Probability distributions describe the likelihood of all possible outcomes of an event or experiment. The normal distribution is one of the most useful probability distributions because it models many natural phenomena very well. With NumPy, you can create random number samples from the normal distribution.
This distribution is also called the Gaussian distribution or simply the bell curve. The latter hints at the shape of the distribution when you plot it:
The normal distribution is symmetrical around its peak. Because of this symmetry, the mean of the distribution, often denoted by μ, is at that peak. The standard deviation, σ, describes how spread out the distribution is.
If some samples are normally distributed, then it’s probable that a random sample has a value close to the mean. In fact, about 68 percent of all samples are within one standard deviation of the mean.
You can interpret the area under the curve in the plot as a measure of probability. The darkly colored area, which represents all samples less than one standard deviation from the mean, is 68 percent of the full area under the curve.
In this tutorial, you’ll learn how you can use Python’s NumPy library to work with the normal distribution, and in particular how to create random numbers that are normally distributed. Along the way, you’ll get to know NumPy’s random number generator (RNG) and how to ensure that you can work with randomness in a reproducible manner.
You’ll also see how to visualize probability distributions with Matplotlib and histograms, as well as the effect of manipulating the mean and standard deviation. The central limit theorem explains the importance of the normal distribution. It describes how the average for any repeated experiment or measurement approximates the normal distribution.
As you’ll learn, you can do some powerful statistical analysis with the right Python code. To get the code from this tutorial, click the link below:
Free Bonus: Click here to download the free sample code that you’ll use to generate random numbers from a normal distribution in NumPy.
To follow along, you’ll need to install a few packages. First, create and activate a virtual environment. Then run the following pip
command:
$ python -m pip install numpy matplotlib scipy
In addition to grabbing NumPy, you’ve installed Matplotlib and SciPy, so you’re ready to roll.
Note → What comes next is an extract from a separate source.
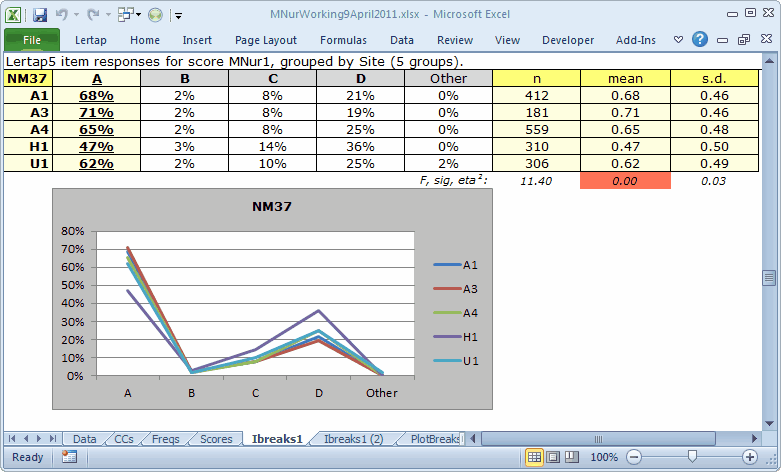Click the Undo arrow icon

coord(63,15)
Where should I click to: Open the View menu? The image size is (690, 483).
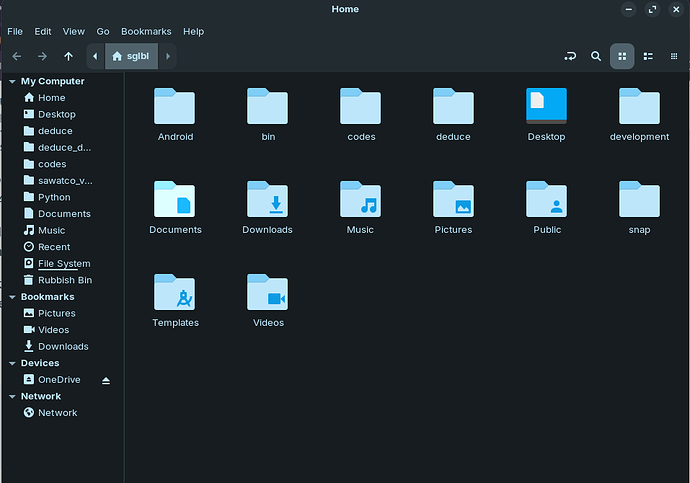[x=74, y=32]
How to Use NumPy to Generate Normally Distributed Random Numbers
NumPy includes a full subpackage, numpy.random
, dedicated to working with random numbers. For historical reasons, this package includes many functions. However, you should usually start by instantiating a default random number generator (RNG):
>>> import numpy as np
>>> rng = np.random.default_rng()
>>> rng
Generator(PCG64) at 0x7F00828DD8C0
The RNG can generate random numbers from many different distributions. To sample from the normal distribution, you’ll use .normal()
:
>>> rng.normal()
0.7630063999485851
>>> rng.normal()
0.46664545470659285
>>> rng.normal()
0.18800887515990947
While these numbers look random, whatever that means, it’s hard to confirm that one or a few numbers are drawn from a given distribution. You can ask NumPy to draw many numbers at once:
>>> numbers = rng.normal(size=10_000)
>>> numbers.mean()
0.004567244040854705
>>> numbers.std()
1.0058207076330512
Here you generate ten thousand normally distributed numbers. If you don’t specify any other parameters, then NumPy will create so-called standard normally distributed numbers that are centered around μ = 0 and have a standard deviation σ = 1. You confirm that the mean of your numbers is approximately zero. You also use .std()
to check that the standard deviation is close to one.
NumPy can work with multidimensional arrays of numbers. You can specify size
using a tuple to create N-dimensional arrays:
>>> rng.normal(size=(2, 4))
array([[ 0.44284801, -0.5197292 , 0.36472606, -0.21618958],
[-0.45235572, 0.04395177, -0.09295108, -0.70332948]])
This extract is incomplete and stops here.